I’ve had my tumblr since I was 12, maybe not necessarily this one specifically-- but tumblr has been through it all with me. Much of my adolescence, teenage heartbreaks, teen angst, my rollercoaster relationships. Many moments that I sure would not like to re-live time and time again. After my sexual assault, things went dark for a long time and there was a point where I thought I didn’t want to live any longer. I found help, my purpose, and a new beginning. As I continued to heal and re-learned how to live, I neglected my tumblr for many months that turned into years. I didn’t have the time to sit down and actually collect my thoughts to type out an actual update on my life, because a lot has changed since the last time I logged in.
I decided to peruse through my drafts and so many long posts, longing for love and acceptance-- it made me sad, but also proud of this healing journey.
When I decided to start living my life again, I found my purpose and a life worth living for. I found out how to be happy again. I’m not saying that this will work for everyone and anyone, but it worked for me. And I am so grateful for this beautiful life.

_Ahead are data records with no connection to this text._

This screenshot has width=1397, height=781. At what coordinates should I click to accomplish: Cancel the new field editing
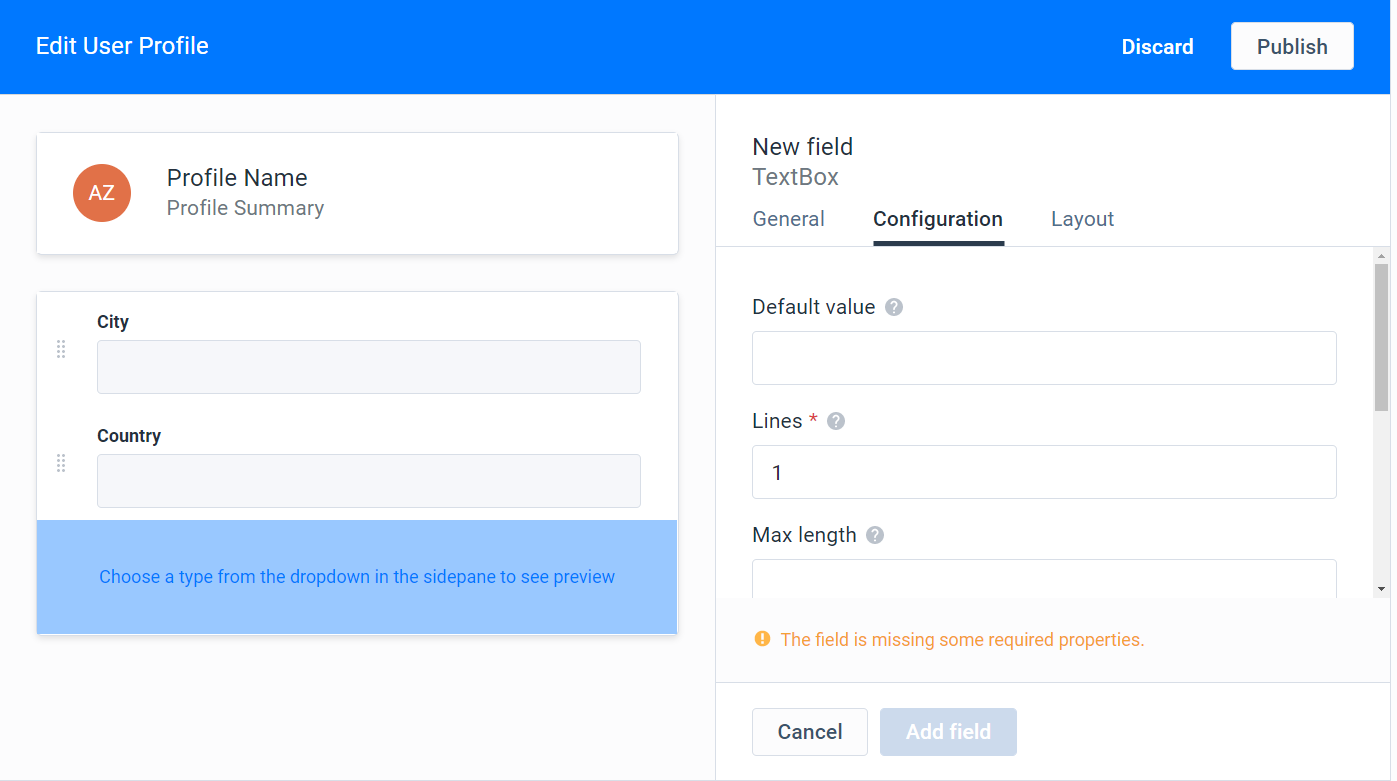[x=809, y=731]
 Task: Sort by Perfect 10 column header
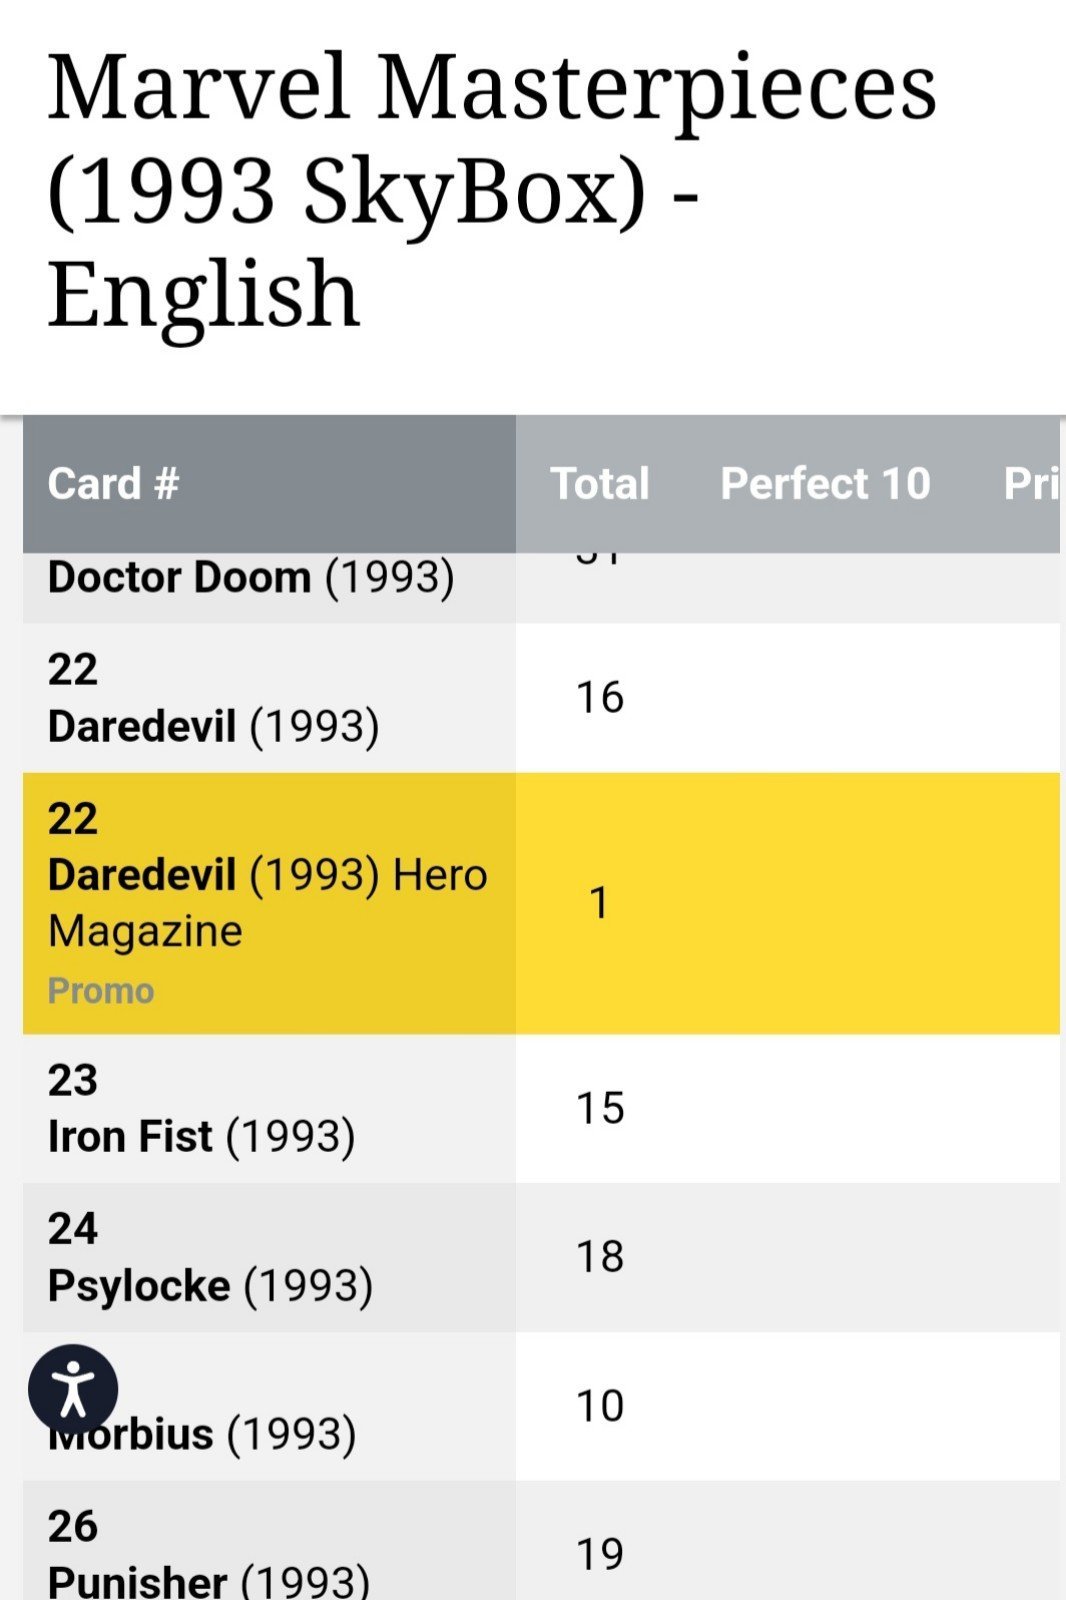tap(825, 484)
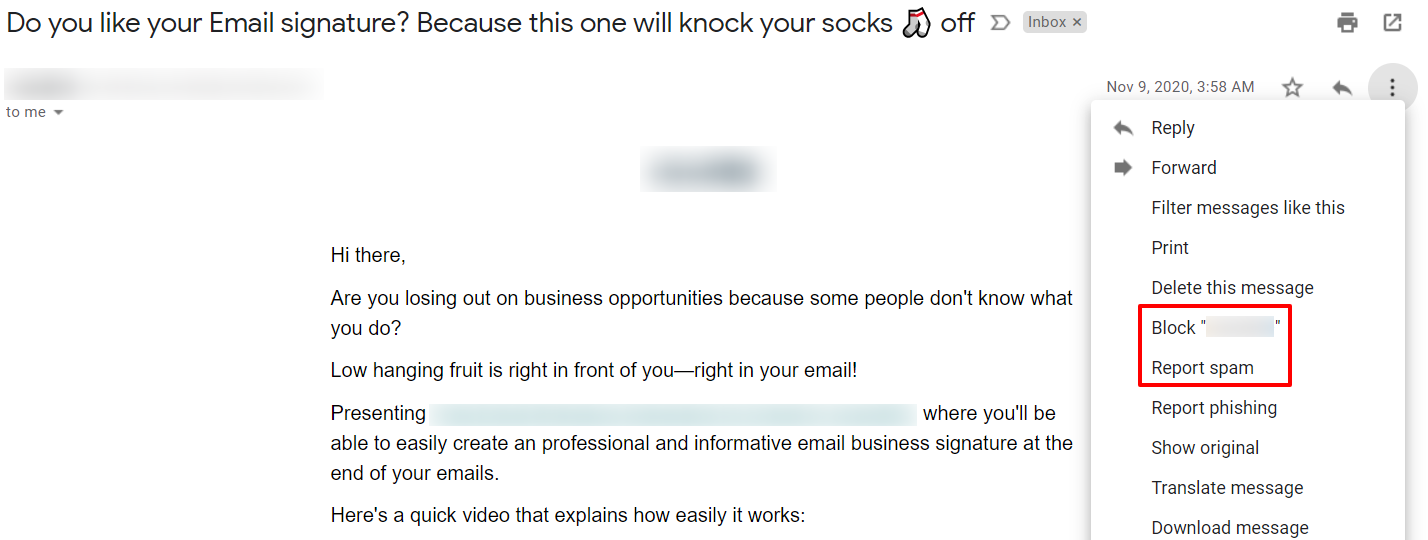Choose "Report phishing" from the menu
Screen dimensions: 1428x540
(1214, 408)

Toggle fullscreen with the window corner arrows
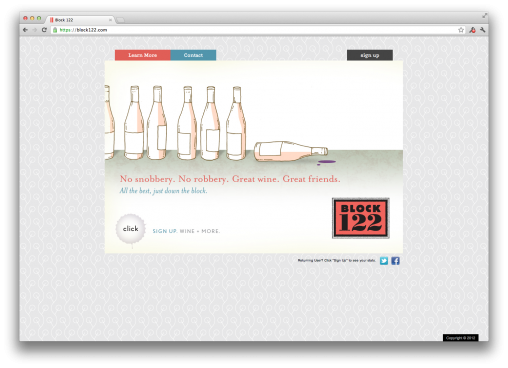point(484,16)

While I was away, I found love-- good love, the love that I always knew I deserved. An unconventional way of meeting love, but with the power of technology, cough cough, tinder. I met J. After a few breakups, we stuck it out. Through years of long distance and four-day weekends together every month or so. In 2016, J proposed when we were in Las Vegas for the military ball. One of my favorite memories together. Just like every love story, there were many rocky points in our relationship, but they only made us that more resilient because in 2017, we found out our long distance relationship would only be put through yet another test-- you were going to south korea for one year. I remember thinking this would be a piece of take, right? We’ve done long distance before... right? *nervous chuckling*
The plan was to get married and have a wedding, as soon as you came back from Korea, but plans change. We decided, last minute, to get married in the week we spent together before you left. It was maybe a 7 minute courthouse wedding, but to be completely honest, I can’t imagine it any other way. J left me on a Saturday in September of 2017 and came back to me— for good— on a Friday night in October of 2018. It seemed like the longest, but also fastest year ever? I don’t even know how that’s possible. I had school to keep me busy, with the occasional trips to visit family in tennessee and california. I continued to live my life while J was gone— making memories, dream planning, and what not.
And now I’m fast forwarding to now— we are settled into our first home together in Missouri. It is the loveliest home and it is SO good having our own space to grow and fall even more in love. I have to pinch myself sometimes because life feels too perfect at the moment and it still feels like a four day weekend that J will be leaving at the end.
This long distant relationship has taught me many lessons, tough lessons I might add— but if I had to sum it all up, it is to say that it is all so worth it. J is the sweetest and most intelligent, resilient, brave, ambitious man I have ever met. He is so patient with me, with life, with everything. He is everything that I have ever needed and wanted. I am so grateful for this life and this love.
I am exactly where I should be.
If you were to ask me at 13 years old where I’d be by now, I probably wouldn’t have had an answer. This is way better than I ever could have imagined for myself. Now, I’m 22 going on 23. Still healing, but that journey never ends, am I right? I have so much love in my heart than I did before. I am finally at peace with myself.
This will be my last update, as I have no reason to stay attached to this platform.